Now that we have graphed the function, we can find its range. From the graph, we can see that the lowest y-value is -3, and the highest y-value is 5. Therefore, the range of this function is the set of all y-values between -3 and 5, inclusive. We can write this as follows:

Range = {-3, -2, -1, 0, 1, 2, 3, 4, 5}

It’s essential to note that when finding the range of a function graphed below, you need to be careful not to exclude any possible y-values. You also need to ensure that you’ve identified all the extreme values correctly.

Another way to find the range of a function graphed below is by analyzing its behavior as x approaches infinity or negative infinity.
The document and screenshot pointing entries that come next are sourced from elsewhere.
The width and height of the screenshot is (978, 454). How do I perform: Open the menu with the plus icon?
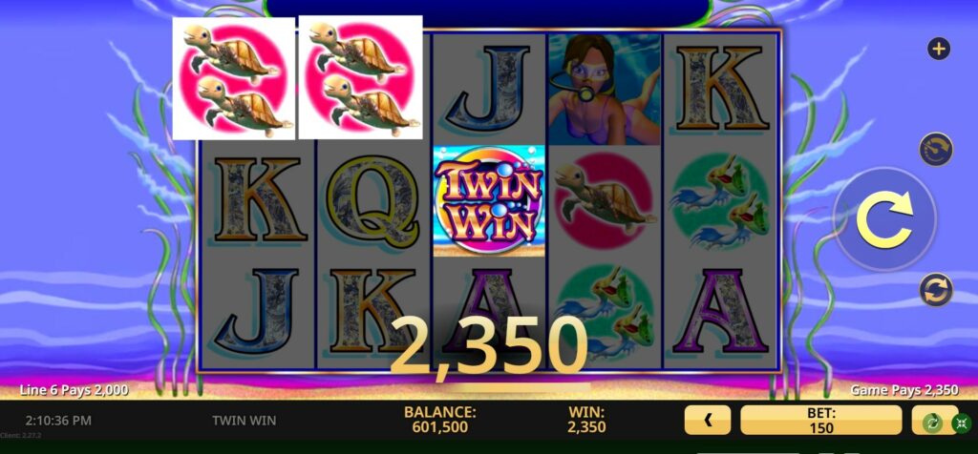tap(938, 49)
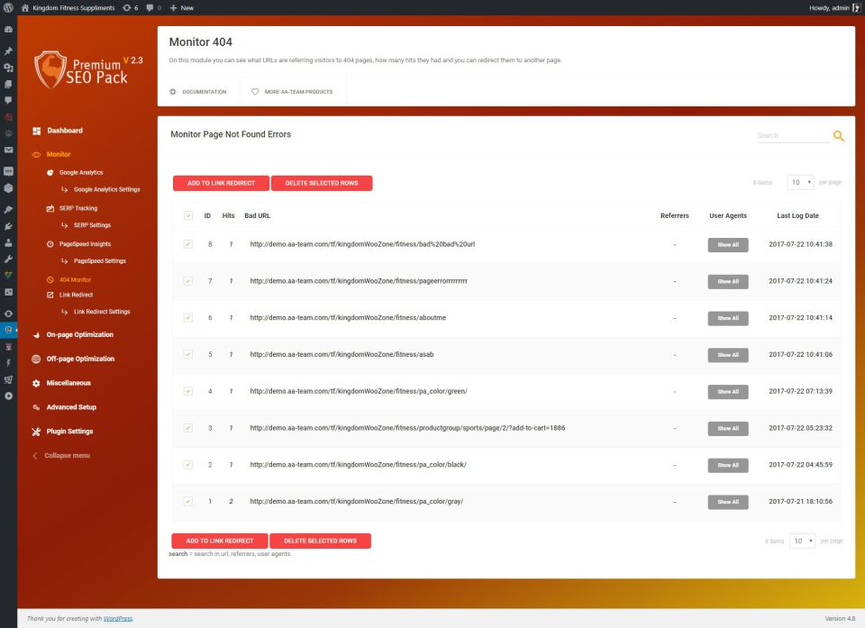Collapse the SEO Pack sidebar menu
This screenshot has height=628, width=865.
tap(61, 456)
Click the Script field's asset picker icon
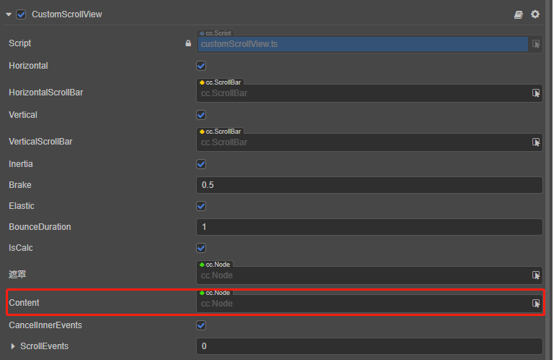The width and height of the screenshot is (554, 360). (x=536, y=44)
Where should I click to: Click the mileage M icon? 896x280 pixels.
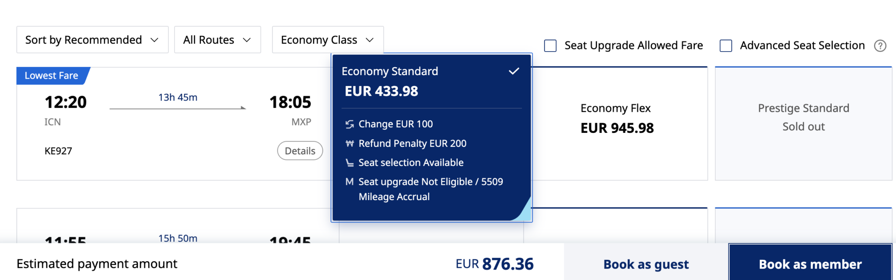click(349, 182)
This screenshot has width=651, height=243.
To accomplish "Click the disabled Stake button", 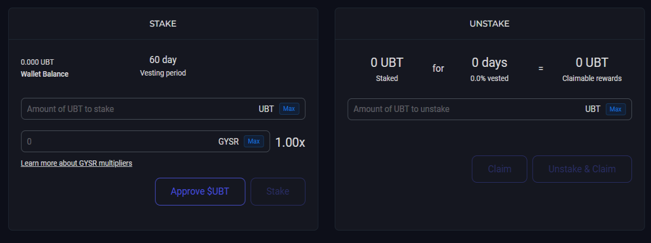I will 278,191.
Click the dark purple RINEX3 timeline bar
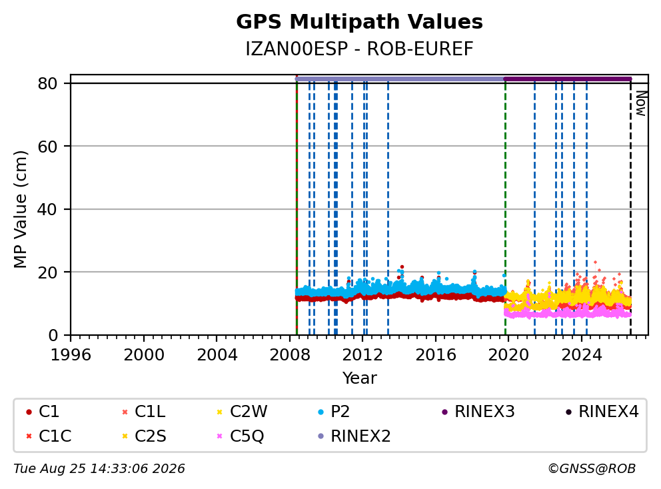Screen dimensions: 661x489 click(x=568, y=79)
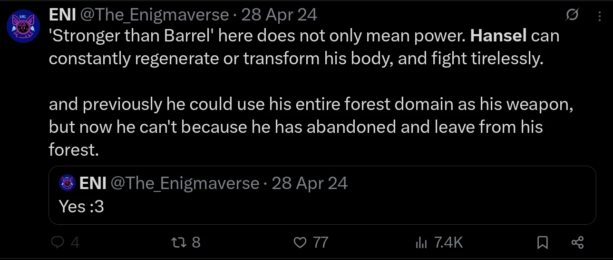Screen dimensions: 613x260
Task: Click the main tweet's 28 Apr 24 timestamp
Action: point(279,15)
If a function grows without bound, its range will also grow without bound. In contrast, if a function has a bounded range, it means that its output values are limited. For instance, let’s consider the following function:

f(x) = 1/x

If we graph this function, we can see that as x approaches zero, f(x) grows without bound. Therefore, the range of this function is all real numbers except 0. We can write this as follows:

Range = (-∞, 0) U (0, ∞)

In conclusion, finding the range of a function graphed below is an essential skill that every student of mathematics must learn. It involves identifying the highest and lowest y-values from the graph and including them in the range. Moreover, you can analyze the function’s behavior as x approaches infinity or negative infinity to find its range. With these tips in mind, you’ll be able to find the range of any function graphed below with ease.